> [WORK INSTRUCTIONS] Output the records as a Markdown table with the columns "Row" and "Line," starting at the line containing "How do I perform: Click the kitchen" and continuing through the end of the records. Omit blank lines.

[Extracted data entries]
## begin
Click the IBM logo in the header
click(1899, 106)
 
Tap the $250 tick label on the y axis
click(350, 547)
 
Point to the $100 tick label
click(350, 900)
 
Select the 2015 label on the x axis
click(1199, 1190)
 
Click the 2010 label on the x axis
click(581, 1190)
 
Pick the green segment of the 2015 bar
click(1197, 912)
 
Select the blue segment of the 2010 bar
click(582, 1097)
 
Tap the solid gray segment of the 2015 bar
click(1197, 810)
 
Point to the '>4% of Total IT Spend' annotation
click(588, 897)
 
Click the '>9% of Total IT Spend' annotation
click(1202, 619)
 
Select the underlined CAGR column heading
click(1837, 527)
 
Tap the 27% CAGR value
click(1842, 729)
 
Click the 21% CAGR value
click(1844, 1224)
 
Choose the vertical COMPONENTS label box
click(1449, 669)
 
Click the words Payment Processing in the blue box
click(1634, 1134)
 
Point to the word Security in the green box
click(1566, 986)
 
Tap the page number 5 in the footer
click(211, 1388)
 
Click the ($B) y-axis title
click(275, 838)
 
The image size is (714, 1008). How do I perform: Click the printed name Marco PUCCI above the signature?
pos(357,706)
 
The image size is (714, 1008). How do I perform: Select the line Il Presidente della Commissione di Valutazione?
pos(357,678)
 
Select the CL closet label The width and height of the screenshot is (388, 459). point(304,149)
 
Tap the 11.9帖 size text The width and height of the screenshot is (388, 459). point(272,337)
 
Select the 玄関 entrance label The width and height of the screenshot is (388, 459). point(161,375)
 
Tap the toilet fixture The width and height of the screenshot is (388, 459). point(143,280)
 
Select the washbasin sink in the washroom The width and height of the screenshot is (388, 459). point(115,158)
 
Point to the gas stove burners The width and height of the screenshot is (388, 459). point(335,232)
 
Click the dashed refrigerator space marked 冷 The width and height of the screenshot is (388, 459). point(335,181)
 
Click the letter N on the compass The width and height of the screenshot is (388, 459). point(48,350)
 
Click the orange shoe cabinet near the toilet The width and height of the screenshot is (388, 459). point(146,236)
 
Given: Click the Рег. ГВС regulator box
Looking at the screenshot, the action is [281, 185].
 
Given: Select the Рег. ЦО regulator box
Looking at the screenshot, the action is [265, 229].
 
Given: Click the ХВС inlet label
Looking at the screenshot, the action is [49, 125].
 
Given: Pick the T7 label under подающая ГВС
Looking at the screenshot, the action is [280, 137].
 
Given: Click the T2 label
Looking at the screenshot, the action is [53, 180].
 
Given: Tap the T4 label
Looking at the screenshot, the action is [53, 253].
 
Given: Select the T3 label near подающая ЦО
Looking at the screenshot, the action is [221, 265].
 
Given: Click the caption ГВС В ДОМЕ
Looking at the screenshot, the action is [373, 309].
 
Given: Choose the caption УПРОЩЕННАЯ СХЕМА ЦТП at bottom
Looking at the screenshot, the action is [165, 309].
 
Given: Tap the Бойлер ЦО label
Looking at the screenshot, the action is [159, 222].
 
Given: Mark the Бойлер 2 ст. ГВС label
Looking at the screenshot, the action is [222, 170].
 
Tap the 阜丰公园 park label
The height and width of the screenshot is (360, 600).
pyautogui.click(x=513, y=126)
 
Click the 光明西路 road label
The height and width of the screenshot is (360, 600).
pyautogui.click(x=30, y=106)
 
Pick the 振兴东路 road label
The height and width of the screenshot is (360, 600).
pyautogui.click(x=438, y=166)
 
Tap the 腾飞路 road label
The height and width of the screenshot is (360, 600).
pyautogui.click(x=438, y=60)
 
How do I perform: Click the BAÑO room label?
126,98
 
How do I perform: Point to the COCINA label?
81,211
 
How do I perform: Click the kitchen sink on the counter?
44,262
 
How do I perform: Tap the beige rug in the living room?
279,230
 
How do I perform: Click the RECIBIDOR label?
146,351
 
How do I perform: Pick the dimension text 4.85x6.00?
## end
> [SOLUTION TO THIS TASK]
| Row | Line |
|---|---|
| 1 | How do I perform: Click the kitchen sink on the counter? |
| 2 | 44,262 |
| 3 | How do I perform: Tap the beige rug in the living room? |
| 4 | 279,230 |
| 5 | How do I perform: Click the RECIBIDOR label? |
| 6 | 146,351 |
| 7 | How do I perform: Pick the dimension text 4.85x6.00? |